Previously unpublished government data reveals that panic buying has subsided as petrol and diesel sales have returned to typical levels, after consumption hit a high point in the first week of March.

Fuel excise volumes – a key indicator of how much fuel has been sold in the nation as it is charged per litre – surged to a six-year peak in the weeks following February 28, when US President Donald Trump launched his attack on Iran.

The spike was driven by a wave of panic buying as motorists and businesses braced for the risk of major price rises and supply shortfalls.

However, demand has plummeted by as much as 20 per cent since early March, signalling that motorists are changing their driving behaviour.

Prices have eased and supply has increased since fuel importers procured additional cargoes in March and the government secured agreements with Asian fuel exporters to shore up supply.

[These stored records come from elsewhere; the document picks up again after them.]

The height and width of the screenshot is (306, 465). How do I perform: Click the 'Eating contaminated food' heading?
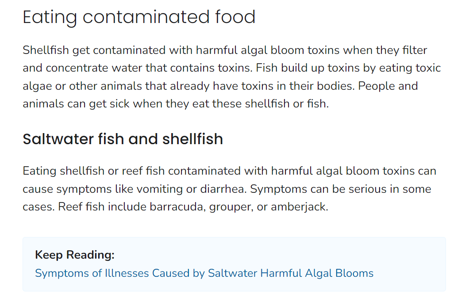pyautogui.click(x=139, y=17)
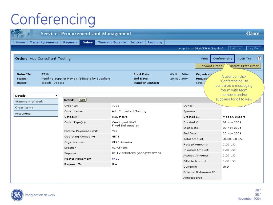Open the Time and Expense tab
The width and height of the screenshot is (273, 205).
pyautogui.click(x=112, y=42)
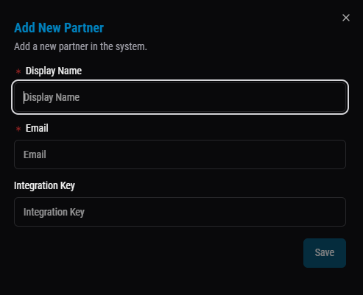The width and height of the screenshot is (363, 295).
Task: Click the red asterisk beside Email
Action: 18,129
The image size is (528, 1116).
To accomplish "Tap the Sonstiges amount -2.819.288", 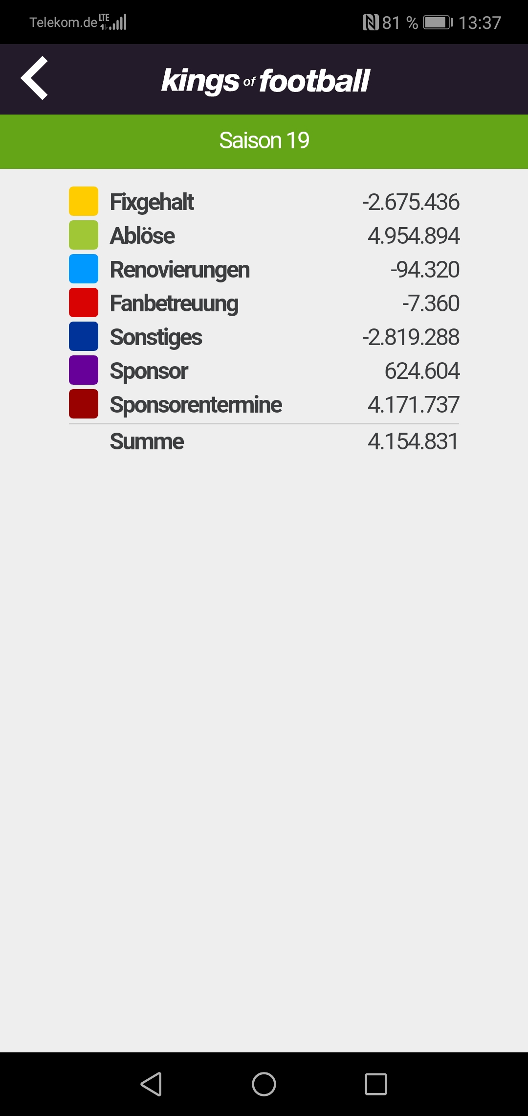I will [411, 337].
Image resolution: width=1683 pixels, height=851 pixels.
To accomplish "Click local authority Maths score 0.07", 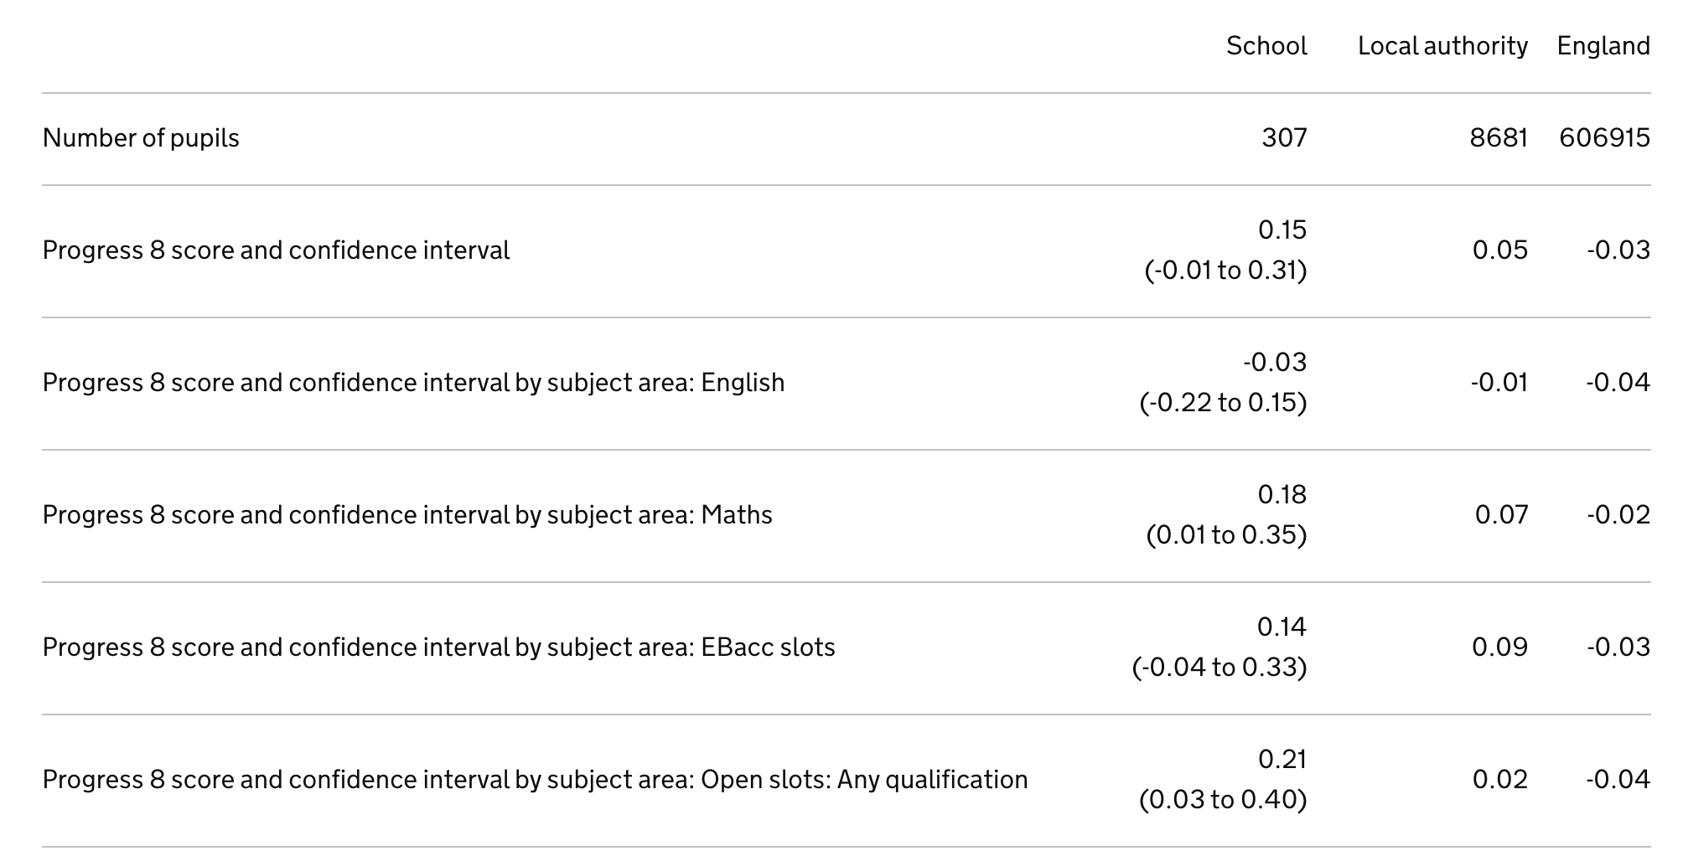I will pos(1501,514).
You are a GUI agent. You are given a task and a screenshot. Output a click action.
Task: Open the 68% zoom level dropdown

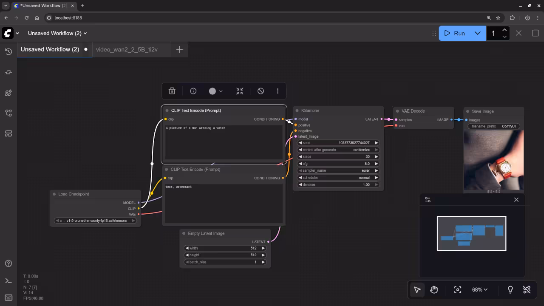479,289
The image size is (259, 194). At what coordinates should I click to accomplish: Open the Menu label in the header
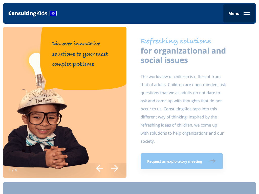pos(234,13)
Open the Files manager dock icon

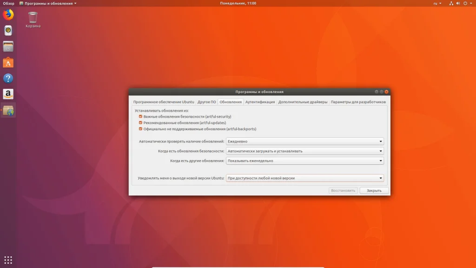8,47
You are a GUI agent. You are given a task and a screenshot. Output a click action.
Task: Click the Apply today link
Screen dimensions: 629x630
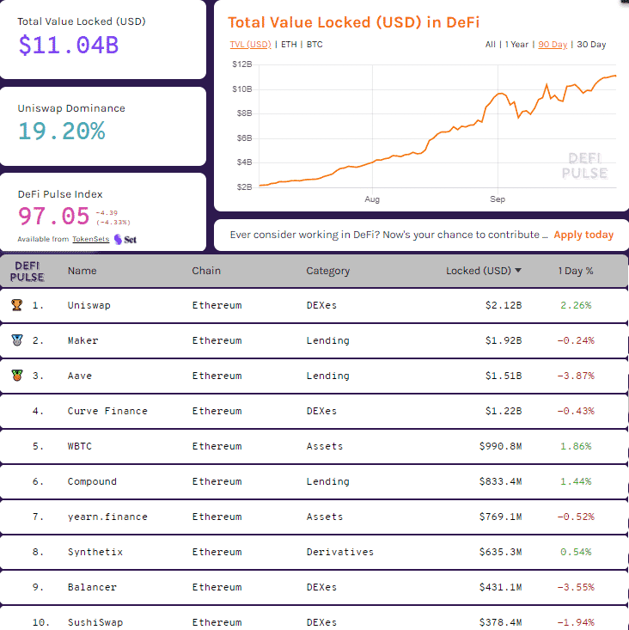coord(583,235)
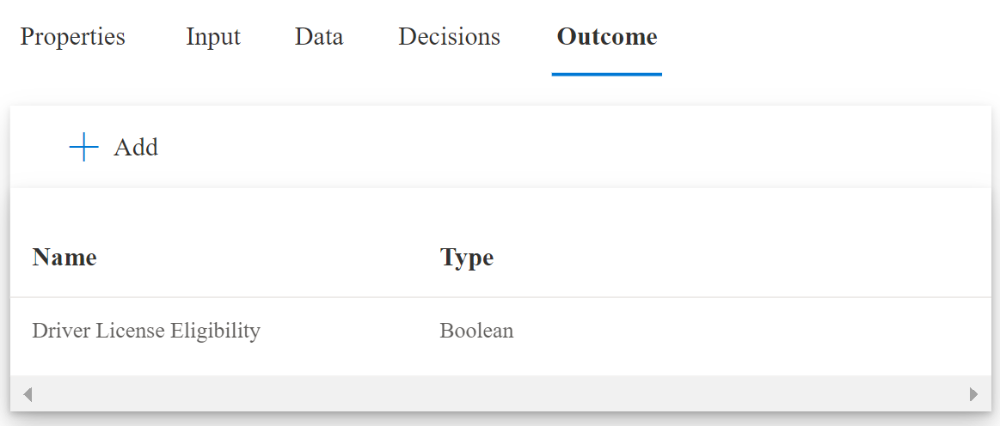Switch to the Input tab
The height and width of the screenshot is (426, 1000).
[x=212, y=37]
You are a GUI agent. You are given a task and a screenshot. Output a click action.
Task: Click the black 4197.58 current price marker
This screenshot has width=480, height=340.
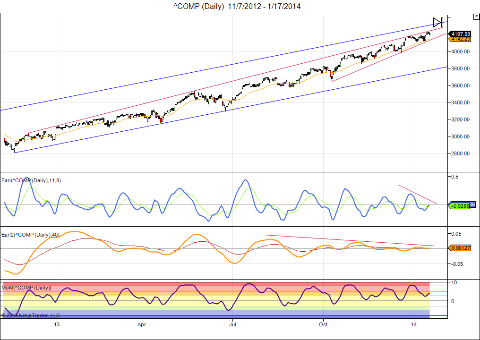460,34
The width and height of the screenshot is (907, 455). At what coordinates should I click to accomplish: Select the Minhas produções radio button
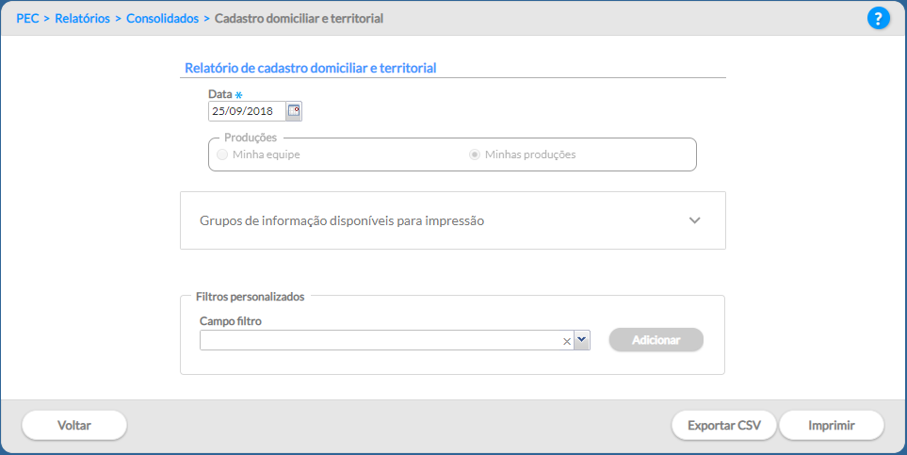point(475,154)
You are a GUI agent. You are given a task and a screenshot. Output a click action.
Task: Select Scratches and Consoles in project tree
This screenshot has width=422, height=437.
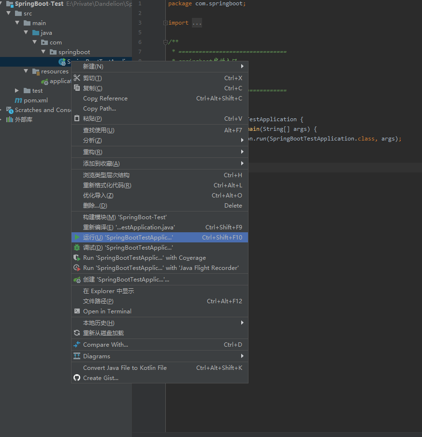(43, 110)
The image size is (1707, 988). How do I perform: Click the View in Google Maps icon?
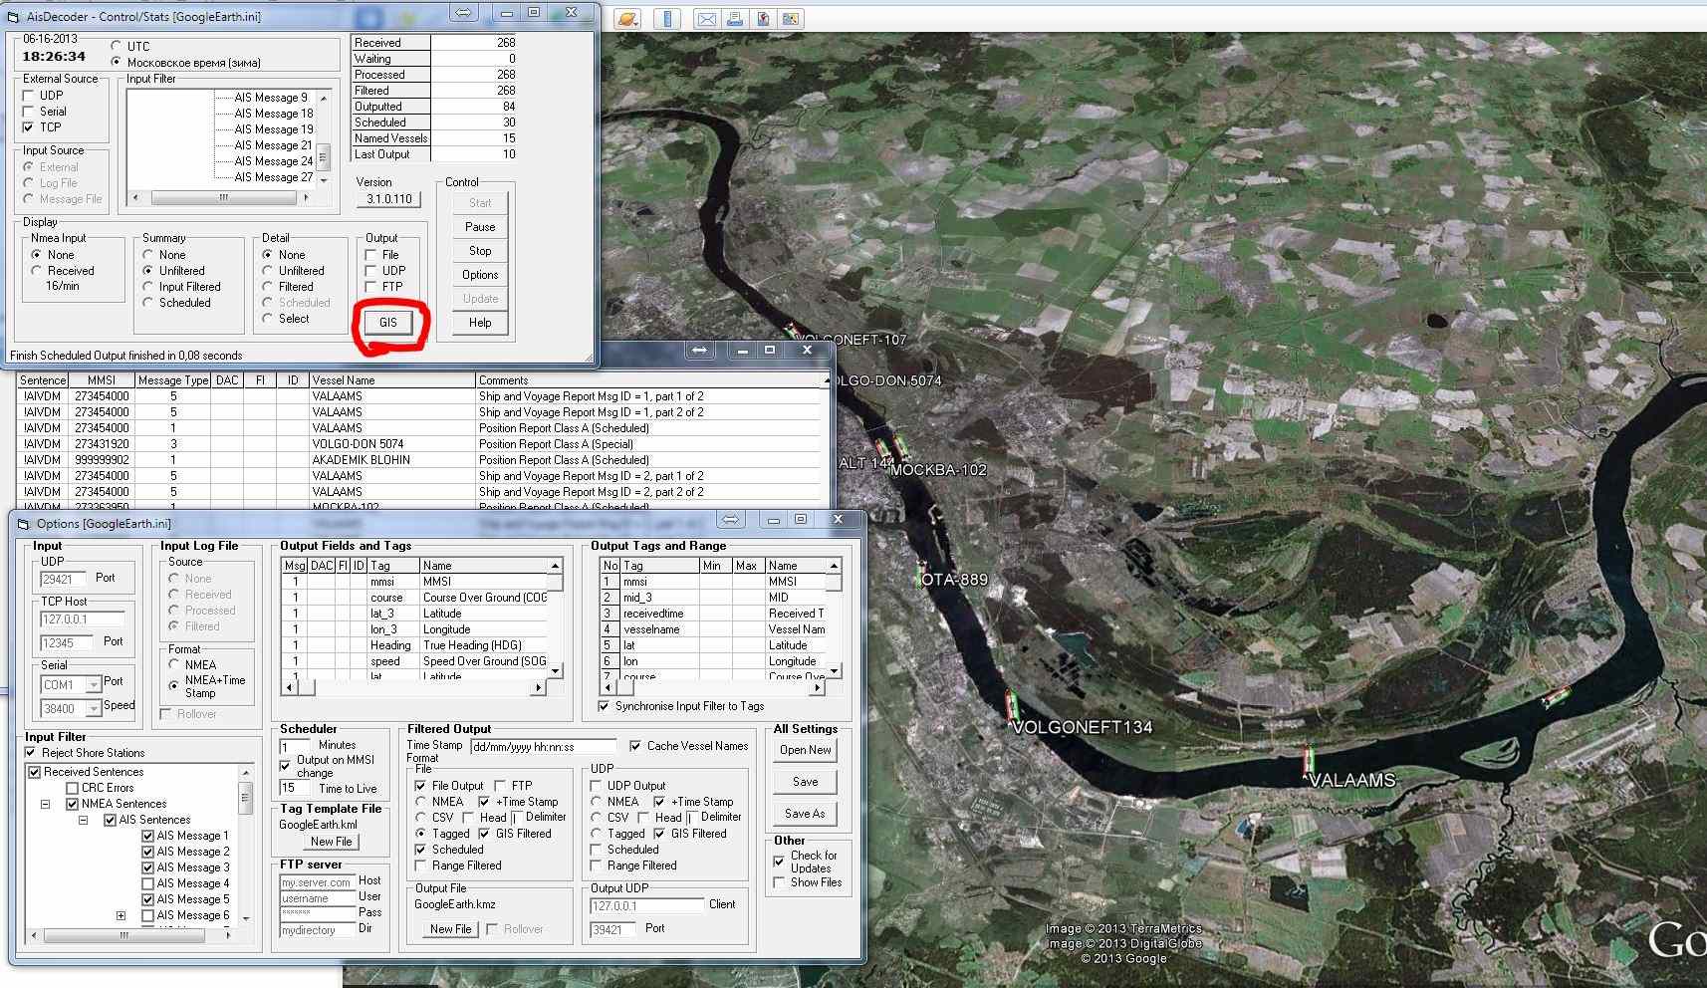[x=763, y=19]
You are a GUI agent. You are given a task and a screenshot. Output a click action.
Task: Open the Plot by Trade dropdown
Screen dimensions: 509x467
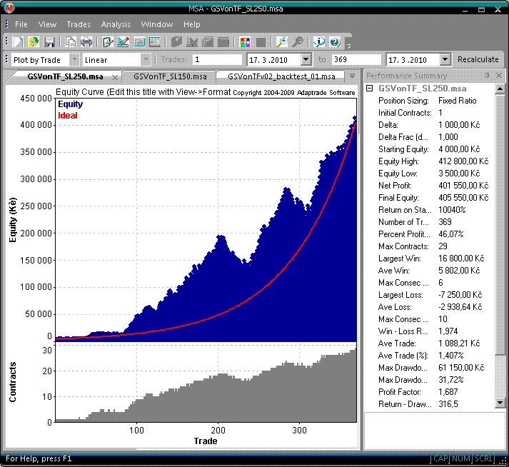(x=74, y=60)
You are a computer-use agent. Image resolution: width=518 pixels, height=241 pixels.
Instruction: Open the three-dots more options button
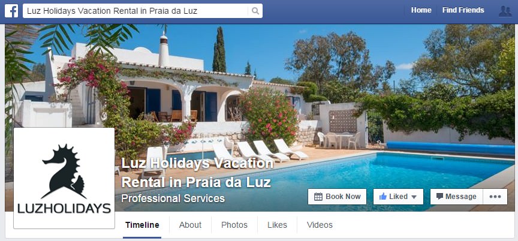(x=495, y=197)
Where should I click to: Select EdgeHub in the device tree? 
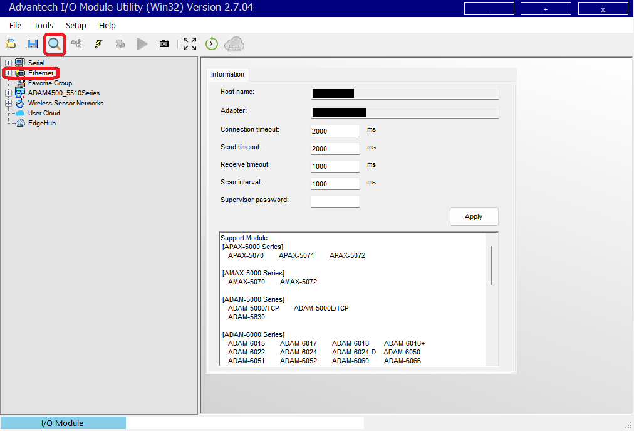point(42,123)
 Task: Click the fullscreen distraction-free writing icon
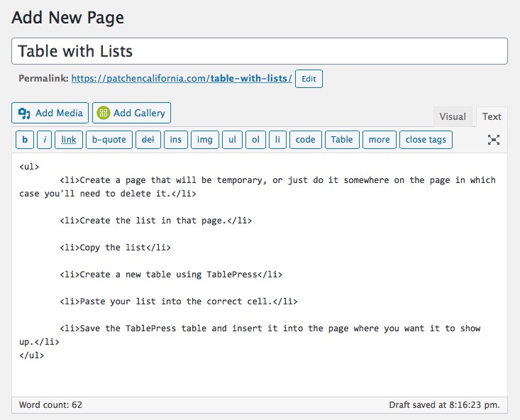coord(494,140)
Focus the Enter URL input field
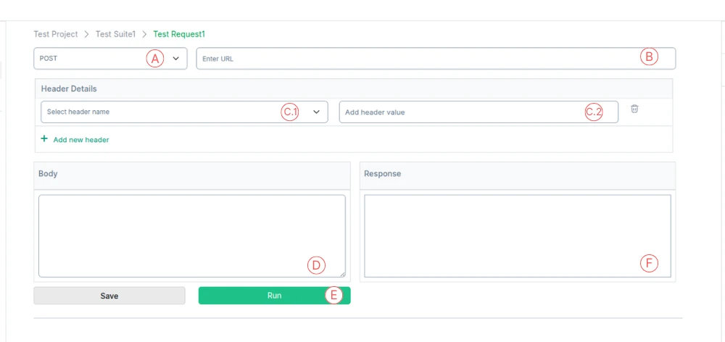This screenshot has width=725, height=342. (436, 59)

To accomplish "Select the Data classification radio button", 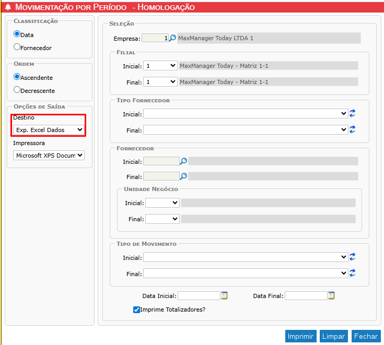I will 17,34.
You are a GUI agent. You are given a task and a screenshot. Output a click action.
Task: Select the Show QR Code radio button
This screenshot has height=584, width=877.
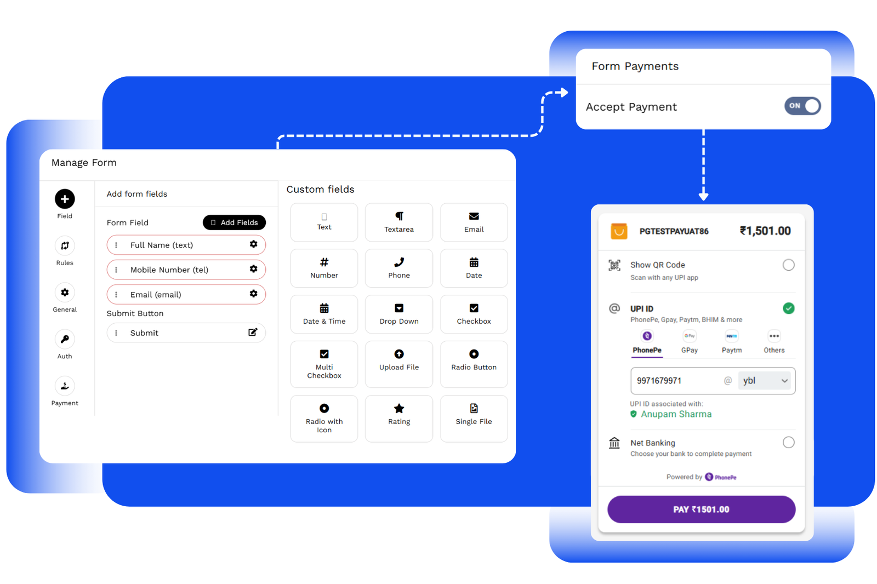[x=788, y=265]
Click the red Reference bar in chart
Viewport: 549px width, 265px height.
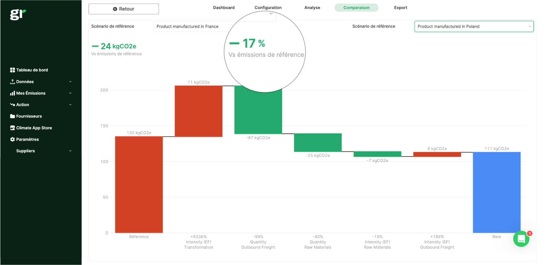(139, 185)
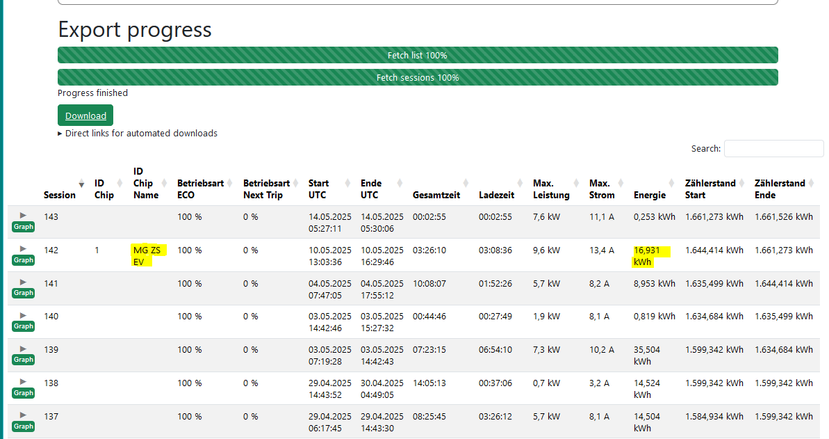Sort by Zählerstand Ende column header
Screen dimensions: 829x439
click(x=780, y=189)
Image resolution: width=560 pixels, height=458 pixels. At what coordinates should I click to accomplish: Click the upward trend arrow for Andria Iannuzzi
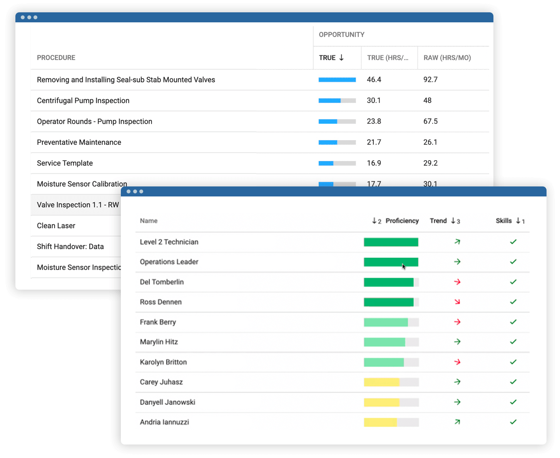click(457, 422)
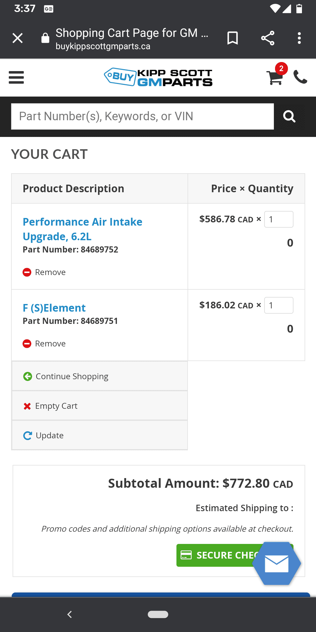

The number of local service stations without fuel has fallen to less than half the number recorded during the first weeks of the war.

Experts attribute the massive fall in fuel demand to people changing their driving behaviour to deal with higher prices, as well as the impact of increased government and industry messaging encouraging motorists to adopt fuel-saving measures, take public transport where possible and not fill up unnecessarily.

“I would suggest it’s all of the above,” the NRMA’s Khoury said. “Sustained periods of really high prices result in people driving less, combining trips and using public transport more.”

Cut through the noise of federal politics with news, views and expert analysis. Subscribers can sign up to our weekly Inside Politics newsletter.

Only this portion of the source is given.